Changer la réalité sur le terrain
- Entrevue avec François Patry, président
de la Fraternité nationale des charpentiers-menuisiers, Section locale
9 de la FTQ-Construction -
Manifestation à l'Assemblée nationale du Québec, le 27
novembre 2019, pour réclamer une réforme pro-ouvrière de la Loi
sur
la
santé et la sécurité du travail
Forum ouvrier : Le gouvernement du
Québec a annoncé une réforme de la Loi sur la santé et la sécurité
du travail pour l'hiver 2020.[1]
Comment se pose le problème de la réforme de la loi par rapport aux
conditions de santé et de sécurité aux endroits de travail, qui
affectent aussi la santé et la sécurité du public ?
François Patry : On va être
très vigilant là-dessus quand ils vont déposer le projet de loi. La
question qu'on va se poser c'est si on peut le faire vivre sur les
chantiers pour améliorer la santé et la sécurité. La prévention est une
chose clé pour contrer les accidents et les décès sur les chantiers. On
a besoin d'une prévention qui est une prise en charge par les
organisations sur le terrain. La question qui se pose est la
suivante : est-ce que moi, comme organisme, j'ai un rôle à jouer
qui est important, et pas juste une présence sur un comité ?
La prévention, cela veut dire identifier les dangers
pour les éliminer. Cela veut dire prévoir les équipements, les méthodes
de travail, et s'asseoir ensemble, les travailleurs et les employeurs
pour examiner comment on va faire le travail pour éliminer le danger.
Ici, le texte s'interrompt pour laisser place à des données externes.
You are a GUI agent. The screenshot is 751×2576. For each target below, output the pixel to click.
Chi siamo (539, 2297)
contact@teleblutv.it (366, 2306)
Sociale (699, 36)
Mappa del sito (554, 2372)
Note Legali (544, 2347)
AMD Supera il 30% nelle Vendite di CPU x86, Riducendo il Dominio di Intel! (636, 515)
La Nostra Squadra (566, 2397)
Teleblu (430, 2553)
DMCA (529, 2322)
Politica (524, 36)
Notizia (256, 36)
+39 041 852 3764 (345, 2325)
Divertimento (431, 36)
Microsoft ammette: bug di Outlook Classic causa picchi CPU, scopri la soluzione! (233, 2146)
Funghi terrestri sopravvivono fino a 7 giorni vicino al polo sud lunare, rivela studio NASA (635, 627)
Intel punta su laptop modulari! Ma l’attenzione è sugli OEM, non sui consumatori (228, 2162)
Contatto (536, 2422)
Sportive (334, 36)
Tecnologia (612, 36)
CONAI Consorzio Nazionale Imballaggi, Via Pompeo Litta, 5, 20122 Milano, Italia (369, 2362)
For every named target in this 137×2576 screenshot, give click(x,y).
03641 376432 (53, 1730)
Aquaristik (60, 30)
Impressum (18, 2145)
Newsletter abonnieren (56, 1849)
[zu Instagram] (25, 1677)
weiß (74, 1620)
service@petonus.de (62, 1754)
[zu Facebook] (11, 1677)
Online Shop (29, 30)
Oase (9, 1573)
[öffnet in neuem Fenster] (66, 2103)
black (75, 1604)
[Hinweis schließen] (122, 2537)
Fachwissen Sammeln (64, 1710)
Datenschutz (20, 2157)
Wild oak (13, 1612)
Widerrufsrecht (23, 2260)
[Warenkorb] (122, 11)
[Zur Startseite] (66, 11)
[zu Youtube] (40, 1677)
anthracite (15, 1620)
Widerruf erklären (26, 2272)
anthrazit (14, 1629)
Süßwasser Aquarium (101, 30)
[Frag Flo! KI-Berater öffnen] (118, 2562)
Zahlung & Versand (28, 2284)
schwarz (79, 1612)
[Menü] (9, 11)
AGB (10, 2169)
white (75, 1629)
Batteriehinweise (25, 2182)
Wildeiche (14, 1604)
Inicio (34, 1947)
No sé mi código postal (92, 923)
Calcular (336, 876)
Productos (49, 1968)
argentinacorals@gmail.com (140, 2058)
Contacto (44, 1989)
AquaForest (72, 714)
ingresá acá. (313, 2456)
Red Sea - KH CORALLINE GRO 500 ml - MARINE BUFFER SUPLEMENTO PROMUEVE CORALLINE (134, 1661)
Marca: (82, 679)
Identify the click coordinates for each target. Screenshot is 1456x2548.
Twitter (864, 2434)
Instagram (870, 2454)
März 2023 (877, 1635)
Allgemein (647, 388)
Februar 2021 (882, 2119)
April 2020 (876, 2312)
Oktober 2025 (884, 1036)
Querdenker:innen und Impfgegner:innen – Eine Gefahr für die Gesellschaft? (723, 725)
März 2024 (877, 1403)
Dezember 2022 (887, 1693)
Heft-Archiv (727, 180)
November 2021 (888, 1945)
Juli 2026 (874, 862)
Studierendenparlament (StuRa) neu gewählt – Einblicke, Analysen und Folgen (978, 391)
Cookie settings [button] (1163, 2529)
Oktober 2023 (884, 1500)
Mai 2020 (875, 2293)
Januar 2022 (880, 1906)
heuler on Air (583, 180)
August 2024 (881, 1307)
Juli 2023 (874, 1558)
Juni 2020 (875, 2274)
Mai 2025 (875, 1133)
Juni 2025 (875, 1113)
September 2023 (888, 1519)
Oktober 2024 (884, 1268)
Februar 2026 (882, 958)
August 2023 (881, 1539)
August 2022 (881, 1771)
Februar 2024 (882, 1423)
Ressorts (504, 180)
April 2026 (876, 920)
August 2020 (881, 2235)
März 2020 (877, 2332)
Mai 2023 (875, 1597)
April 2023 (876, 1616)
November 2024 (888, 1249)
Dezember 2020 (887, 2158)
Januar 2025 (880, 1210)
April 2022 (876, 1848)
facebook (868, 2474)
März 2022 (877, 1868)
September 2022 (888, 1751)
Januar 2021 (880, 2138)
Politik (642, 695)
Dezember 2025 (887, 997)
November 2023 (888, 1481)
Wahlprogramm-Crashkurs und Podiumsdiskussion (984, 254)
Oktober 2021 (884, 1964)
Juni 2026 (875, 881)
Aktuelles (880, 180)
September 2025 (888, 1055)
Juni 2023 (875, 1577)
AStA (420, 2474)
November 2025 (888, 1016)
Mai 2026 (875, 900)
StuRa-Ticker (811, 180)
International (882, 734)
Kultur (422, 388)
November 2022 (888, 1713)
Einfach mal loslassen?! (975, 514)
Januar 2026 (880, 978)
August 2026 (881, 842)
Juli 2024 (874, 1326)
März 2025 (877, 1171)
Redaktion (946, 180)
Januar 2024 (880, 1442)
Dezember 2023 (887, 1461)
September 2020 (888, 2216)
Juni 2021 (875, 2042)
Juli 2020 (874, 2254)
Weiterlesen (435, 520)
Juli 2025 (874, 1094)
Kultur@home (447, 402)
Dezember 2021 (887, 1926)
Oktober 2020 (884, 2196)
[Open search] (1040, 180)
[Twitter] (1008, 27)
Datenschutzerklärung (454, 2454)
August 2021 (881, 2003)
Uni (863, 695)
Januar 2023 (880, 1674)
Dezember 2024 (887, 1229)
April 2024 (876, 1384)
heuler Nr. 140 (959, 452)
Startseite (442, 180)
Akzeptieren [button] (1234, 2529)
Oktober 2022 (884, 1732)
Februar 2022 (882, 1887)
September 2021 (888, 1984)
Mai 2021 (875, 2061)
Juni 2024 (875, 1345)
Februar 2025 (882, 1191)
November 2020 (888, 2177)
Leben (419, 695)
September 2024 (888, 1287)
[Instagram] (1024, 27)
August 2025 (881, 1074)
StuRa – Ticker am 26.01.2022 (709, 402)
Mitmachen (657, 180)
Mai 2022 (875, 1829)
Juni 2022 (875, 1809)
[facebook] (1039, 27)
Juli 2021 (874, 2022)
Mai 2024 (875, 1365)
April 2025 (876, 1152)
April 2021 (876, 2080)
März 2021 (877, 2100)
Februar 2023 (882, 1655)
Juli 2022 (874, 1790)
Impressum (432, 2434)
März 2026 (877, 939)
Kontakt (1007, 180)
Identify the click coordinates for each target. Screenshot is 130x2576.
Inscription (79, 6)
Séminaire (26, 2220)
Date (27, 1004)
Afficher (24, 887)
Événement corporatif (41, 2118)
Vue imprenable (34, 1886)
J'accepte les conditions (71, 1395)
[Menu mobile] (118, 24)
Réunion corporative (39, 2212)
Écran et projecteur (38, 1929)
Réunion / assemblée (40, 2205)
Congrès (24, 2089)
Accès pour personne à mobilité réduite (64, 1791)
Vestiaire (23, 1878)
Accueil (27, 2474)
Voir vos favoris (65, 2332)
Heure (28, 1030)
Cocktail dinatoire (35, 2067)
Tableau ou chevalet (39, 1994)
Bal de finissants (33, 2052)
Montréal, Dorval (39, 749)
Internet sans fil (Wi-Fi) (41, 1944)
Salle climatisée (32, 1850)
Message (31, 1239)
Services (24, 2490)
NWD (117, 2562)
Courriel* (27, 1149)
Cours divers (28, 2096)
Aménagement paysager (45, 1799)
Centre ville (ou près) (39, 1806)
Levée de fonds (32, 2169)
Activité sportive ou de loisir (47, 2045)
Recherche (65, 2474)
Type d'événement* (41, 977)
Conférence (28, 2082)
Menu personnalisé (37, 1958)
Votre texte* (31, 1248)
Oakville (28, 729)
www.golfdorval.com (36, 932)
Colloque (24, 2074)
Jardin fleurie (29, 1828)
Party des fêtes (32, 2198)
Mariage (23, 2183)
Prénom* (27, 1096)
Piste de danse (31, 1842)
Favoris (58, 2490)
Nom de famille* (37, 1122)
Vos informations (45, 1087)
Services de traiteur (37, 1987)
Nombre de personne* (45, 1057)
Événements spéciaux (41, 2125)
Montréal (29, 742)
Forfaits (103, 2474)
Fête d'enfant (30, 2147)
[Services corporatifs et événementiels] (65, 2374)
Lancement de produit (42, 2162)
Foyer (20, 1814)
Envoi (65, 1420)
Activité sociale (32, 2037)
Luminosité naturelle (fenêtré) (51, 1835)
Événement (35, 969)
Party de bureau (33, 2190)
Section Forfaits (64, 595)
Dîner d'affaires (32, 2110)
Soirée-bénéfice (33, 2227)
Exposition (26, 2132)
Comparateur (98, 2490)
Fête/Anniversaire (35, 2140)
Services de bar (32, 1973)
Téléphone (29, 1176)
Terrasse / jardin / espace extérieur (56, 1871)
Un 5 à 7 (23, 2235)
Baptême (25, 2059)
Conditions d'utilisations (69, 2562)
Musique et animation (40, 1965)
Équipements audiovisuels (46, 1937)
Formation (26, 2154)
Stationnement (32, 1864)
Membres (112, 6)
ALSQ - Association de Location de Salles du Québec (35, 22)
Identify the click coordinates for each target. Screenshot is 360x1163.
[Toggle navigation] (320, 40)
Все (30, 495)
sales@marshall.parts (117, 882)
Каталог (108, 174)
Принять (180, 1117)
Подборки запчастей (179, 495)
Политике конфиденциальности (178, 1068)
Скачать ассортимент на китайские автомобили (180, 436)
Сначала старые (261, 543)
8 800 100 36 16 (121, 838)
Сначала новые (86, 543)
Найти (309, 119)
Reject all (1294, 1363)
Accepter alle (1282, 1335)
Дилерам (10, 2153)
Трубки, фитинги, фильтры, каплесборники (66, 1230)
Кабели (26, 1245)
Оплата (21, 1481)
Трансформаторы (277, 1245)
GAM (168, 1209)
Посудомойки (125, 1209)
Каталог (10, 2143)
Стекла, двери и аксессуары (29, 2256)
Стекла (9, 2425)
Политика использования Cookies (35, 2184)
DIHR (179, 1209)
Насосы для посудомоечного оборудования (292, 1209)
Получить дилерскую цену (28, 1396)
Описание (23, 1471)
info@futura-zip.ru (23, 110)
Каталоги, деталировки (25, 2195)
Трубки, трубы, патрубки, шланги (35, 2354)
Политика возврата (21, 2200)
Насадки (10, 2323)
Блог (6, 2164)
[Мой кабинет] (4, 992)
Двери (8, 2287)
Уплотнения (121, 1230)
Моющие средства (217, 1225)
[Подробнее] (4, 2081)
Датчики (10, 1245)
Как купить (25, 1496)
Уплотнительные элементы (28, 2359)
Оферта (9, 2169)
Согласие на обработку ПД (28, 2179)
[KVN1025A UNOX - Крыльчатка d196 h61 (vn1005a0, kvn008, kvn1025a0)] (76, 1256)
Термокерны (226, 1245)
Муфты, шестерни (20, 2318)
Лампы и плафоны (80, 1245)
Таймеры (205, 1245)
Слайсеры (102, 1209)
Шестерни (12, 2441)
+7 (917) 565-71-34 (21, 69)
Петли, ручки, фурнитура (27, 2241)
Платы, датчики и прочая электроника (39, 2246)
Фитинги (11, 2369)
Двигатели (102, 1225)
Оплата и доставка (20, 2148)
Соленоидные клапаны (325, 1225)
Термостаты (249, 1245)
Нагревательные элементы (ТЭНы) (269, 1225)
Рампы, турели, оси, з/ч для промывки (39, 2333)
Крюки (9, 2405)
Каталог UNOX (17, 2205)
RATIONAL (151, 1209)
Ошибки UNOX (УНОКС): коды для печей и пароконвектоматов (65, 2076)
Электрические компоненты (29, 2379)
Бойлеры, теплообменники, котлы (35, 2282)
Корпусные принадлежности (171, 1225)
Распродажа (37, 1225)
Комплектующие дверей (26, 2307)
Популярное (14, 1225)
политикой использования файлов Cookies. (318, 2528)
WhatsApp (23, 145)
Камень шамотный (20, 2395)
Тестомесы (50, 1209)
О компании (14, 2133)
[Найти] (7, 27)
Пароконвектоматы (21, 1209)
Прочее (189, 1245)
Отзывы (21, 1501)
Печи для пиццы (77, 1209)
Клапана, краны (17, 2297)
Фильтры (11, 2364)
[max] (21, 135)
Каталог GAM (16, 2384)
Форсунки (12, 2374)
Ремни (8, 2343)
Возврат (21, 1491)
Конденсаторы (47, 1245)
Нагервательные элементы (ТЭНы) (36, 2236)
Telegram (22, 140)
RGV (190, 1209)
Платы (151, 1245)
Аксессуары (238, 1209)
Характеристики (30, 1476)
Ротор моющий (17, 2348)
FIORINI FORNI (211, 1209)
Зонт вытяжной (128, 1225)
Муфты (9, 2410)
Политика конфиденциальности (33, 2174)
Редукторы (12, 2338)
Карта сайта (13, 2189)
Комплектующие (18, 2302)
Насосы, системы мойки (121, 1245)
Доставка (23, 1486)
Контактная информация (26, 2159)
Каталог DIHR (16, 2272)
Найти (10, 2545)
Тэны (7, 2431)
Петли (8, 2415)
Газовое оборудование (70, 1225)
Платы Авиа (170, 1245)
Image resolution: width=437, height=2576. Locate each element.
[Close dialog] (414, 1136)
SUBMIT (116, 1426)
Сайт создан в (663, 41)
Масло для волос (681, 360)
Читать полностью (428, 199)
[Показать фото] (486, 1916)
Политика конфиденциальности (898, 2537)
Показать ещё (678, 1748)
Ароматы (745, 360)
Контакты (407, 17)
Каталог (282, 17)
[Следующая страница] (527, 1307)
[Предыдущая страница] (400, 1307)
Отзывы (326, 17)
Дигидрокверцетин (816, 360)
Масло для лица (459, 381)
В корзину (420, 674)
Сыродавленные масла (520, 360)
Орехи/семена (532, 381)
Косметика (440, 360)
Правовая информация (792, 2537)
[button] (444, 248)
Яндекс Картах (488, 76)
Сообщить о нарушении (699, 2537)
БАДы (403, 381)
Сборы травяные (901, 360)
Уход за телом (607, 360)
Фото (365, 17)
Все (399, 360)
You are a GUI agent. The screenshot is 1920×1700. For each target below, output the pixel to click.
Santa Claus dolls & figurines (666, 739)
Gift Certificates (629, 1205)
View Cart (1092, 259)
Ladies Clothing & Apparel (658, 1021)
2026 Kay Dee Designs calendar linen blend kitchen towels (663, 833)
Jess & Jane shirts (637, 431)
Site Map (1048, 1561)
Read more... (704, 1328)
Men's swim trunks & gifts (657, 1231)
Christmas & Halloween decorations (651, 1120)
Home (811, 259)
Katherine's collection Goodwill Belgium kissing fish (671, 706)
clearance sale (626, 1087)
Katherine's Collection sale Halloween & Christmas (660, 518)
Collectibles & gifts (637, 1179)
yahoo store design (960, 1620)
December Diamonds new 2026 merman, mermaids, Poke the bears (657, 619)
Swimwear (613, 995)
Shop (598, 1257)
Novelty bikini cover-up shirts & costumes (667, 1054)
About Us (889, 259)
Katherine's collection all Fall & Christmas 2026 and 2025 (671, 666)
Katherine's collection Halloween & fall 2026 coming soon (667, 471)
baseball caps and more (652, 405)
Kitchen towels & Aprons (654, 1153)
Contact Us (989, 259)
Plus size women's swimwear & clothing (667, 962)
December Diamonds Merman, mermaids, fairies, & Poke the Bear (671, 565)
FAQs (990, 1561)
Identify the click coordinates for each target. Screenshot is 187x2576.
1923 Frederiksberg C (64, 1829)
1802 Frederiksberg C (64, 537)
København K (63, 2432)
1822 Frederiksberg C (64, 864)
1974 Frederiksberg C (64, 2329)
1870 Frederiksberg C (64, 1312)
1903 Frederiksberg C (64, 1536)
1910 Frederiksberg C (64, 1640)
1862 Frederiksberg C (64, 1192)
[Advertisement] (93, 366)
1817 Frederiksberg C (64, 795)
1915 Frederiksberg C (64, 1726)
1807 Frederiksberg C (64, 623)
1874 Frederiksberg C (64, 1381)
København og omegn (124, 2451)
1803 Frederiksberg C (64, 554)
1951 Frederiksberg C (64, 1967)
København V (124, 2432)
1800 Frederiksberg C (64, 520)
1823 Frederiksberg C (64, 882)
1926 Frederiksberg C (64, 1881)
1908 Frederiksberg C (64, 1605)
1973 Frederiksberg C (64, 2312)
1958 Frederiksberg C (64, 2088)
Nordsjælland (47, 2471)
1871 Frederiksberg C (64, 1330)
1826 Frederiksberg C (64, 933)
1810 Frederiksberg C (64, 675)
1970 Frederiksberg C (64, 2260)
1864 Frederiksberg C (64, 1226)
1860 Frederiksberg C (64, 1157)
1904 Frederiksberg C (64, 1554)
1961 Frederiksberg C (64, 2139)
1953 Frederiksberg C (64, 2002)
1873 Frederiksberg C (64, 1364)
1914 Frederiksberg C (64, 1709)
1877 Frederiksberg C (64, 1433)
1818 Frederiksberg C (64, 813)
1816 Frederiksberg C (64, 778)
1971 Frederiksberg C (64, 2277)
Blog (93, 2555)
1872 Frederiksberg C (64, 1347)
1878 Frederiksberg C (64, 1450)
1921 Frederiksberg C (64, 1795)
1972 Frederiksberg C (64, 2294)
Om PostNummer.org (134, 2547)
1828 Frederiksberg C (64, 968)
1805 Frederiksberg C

La prévention doit être intégrée à l'organisation du travail sur les
chantiers.
Le secteur de la construction est un secteur très
dangereux. Nous avons beaucoup d'accidents. Nous
représentons 5 % de la main-d'oeuvre au Québec et nous
avons 25 % des accidents mortels bon an mal an. C'est
inacceptable. Si nous vivons cette situation, ce n'est pas parce que
c'est une fatalité, que les choses sont comme ça et vont toujours être
comme ça dans la construction. Il y a des raisons pour lesquelles ces
accidents se produisent.
Pour qu'on puisse éliminer ces raisons-là, il faut qu'on
ait les mécanismes de prise en charge pour les travailleurs. Un des
mécanismes importants c'est le représentant en prévention. Nous avons,
sur les chantiers de construction, des programmes de prévention. Nous
avons un Code de sécurité pour les travaux de construction qui nous
amène des solutions aux problèmes que nous avons identifiés, des façons
de faire pour s'assurer que les employeurs ont des méthodes de travail
et des équipements sécuritaires qui doivent éliminer les dangers qui
existent sur les chantiers.
Le problème, c'est que les employeurs font tout le temps
le minimum en ce qui concerne la prévention. Ils s'accrochent à des
minimums même si on sait que cela ne va pas résoudre le problème et
plutôt donner l'illusion qu'on résout des problèmes. Alors s'il y a un
accident, c'est le travailleur qui est blâmé.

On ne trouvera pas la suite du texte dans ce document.